▸ **What the exercise asks**
Work out how many lines below contain the word "computer", then give that number alone.

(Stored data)
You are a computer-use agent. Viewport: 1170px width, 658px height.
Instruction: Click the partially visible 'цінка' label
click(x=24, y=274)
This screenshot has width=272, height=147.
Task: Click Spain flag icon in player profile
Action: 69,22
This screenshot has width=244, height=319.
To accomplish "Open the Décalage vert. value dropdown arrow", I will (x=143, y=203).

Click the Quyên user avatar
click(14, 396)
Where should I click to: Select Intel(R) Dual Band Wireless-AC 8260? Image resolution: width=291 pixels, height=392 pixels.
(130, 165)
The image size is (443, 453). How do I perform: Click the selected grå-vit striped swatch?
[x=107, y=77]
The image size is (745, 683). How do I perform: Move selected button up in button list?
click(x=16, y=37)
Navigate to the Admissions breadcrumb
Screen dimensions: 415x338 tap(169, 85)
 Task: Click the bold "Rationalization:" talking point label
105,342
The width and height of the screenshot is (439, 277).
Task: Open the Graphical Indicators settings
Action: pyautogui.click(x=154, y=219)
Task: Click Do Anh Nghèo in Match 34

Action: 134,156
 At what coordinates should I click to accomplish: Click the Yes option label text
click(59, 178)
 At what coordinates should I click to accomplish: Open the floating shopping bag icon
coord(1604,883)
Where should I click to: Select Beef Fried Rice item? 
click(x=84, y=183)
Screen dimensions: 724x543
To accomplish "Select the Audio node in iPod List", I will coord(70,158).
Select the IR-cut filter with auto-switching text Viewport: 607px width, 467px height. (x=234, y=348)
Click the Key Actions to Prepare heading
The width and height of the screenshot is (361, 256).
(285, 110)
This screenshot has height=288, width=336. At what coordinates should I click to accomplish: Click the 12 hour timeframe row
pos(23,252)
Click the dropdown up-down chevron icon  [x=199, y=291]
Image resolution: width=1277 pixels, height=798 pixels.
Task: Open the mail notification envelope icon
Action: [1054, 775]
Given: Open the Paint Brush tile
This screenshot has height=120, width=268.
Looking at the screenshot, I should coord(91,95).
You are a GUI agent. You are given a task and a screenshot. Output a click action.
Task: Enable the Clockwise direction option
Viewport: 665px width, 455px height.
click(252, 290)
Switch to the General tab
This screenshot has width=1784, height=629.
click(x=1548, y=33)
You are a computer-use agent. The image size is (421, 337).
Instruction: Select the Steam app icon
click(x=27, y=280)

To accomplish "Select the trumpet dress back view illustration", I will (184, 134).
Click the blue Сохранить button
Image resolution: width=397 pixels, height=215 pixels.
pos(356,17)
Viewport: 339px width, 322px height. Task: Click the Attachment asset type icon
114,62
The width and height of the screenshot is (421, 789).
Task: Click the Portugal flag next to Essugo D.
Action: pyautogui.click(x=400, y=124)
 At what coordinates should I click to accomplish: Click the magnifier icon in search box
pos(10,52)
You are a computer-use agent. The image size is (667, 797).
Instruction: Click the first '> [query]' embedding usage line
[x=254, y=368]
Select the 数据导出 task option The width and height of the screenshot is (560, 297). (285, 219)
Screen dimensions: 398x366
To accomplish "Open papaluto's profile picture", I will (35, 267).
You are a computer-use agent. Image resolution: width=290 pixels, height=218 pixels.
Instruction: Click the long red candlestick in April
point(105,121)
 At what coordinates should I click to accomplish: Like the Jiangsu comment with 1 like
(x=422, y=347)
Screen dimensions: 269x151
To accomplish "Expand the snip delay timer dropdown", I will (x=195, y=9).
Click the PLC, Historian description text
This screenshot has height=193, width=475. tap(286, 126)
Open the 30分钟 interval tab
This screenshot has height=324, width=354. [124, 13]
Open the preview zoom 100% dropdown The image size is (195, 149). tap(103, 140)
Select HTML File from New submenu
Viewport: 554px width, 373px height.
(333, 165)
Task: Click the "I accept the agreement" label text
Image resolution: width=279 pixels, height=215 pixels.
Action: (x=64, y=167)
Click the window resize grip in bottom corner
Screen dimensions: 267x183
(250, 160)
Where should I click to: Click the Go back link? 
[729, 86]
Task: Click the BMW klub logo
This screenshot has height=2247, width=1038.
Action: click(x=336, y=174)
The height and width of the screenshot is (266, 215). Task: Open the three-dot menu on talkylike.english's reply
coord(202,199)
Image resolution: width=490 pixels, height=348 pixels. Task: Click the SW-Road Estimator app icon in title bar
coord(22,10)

▸ **Exercise answer**
4